- [EXERCISE AIM]:
The answer must consist of every line from the data that holds the string "agent".

- [TASK MATERIAL]:
┄┄┄┄┄┄┄┄┄┄┄┄┄┄┄┄┄┄┄┄

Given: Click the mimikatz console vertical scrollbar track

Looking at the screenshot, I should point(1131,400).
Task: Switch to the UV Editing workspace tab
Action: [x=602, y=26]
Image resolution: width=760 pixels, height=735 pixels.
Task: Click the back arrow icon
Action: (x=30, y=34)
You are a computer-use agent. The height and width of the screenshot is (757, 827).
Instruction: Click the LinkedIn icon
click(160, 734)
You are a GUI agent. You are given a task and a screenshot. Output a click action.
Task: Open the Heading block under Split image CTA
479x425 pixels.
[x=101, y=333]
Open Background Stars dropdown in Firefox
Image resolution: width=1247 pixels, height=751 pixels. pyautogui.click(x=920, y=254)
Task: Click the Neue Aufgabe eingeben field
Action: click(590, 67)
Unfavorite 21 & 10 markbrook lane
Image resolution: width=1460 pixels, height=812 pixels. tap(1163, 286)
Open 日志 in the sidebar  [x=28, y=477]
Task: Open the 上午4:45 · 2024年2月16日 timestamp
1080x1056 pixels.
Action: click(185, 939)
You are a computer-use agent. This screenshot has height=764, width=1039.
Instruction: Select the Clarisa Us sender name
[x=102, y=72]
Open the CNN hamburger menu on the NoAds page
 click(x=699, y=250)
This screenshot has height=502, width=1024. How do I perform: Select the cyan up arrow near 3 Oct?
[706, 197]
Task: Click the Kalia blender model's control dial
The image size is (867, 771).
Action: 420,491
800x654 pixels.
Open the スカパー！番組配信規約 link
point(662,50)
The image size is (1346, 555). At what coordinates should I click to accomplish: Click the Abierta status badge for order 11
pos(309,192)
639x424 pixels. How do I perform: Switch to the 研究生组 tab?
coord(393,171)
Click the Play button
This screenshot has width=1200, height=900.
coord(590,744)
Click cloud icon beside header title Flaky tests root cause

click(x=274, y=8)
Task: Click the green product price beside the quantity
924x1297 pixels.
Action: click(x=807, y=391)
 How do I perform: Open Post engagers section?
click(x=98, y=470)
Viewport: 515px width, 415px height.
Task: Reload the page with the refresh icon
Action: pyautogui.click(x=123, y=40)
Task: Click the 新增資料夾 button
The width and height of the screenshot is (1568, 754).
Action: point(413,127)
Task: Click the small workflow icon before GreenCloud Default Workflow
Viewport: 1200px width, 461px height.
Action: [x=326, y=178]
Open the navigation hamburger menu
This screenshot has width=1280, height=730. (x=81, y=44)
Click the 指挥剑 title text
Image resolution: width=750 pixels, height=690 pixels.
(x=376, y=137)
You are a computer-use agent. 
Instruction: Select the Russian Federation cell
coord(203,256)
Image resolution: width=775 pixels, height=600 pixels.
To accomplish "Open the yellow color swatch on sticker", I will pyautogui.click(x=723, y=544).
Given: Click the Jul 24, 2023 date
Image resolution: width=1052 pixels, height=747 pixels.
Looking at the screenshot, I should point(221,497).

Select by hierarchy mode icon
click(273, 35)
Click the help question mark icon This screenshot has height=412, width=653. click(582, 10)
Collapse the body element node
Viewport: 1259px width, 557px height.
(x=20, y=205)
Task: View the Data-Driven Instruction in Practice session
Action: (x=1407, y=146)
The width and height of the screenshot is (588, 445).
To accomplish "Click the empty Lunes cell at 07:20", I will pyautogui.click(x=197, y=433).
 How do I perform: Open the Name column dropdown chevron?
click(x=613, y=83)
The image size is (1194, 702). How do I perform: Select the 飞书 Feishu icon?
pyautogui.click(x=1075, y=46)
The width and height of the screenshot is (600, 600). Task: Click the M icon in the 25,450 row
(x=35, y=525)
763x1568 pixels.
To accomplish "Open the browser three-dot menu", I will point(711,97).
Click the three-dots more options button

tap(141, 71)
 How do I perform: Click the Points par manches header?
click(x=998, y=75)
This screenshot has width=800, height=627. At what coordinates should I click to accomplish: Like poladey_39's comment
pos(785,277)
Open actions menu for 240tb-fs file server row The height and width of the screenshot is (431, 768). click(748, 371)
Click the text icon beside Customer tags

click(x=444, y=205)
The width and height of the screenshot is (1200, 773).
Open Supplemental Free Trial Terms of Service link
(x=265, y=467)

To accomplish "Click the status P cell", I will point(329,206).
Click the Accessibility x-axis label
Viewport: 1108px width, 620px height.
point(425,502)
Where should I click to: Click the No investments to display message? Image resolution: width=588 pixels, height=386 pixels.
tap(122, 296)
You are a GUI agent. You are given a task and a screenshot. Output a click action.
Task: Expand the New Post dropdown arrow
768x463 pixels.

┄┄┄┄┄┄┄┄┄┄┄┄┄┄┄┄┄┄┄┄

- [TASK SOLUTION]:
You are a computer-use agent. The height and width of the screenshot is (757, 827).
You are a GUI agent. You are given a task and a screenshot. Output a click action.
You are a computer-use agent. This screenshot has height=764, width=1039.
You are a computer-use agent. 
You are a GUI agent. You are given a task and a screenshot. Output a click action.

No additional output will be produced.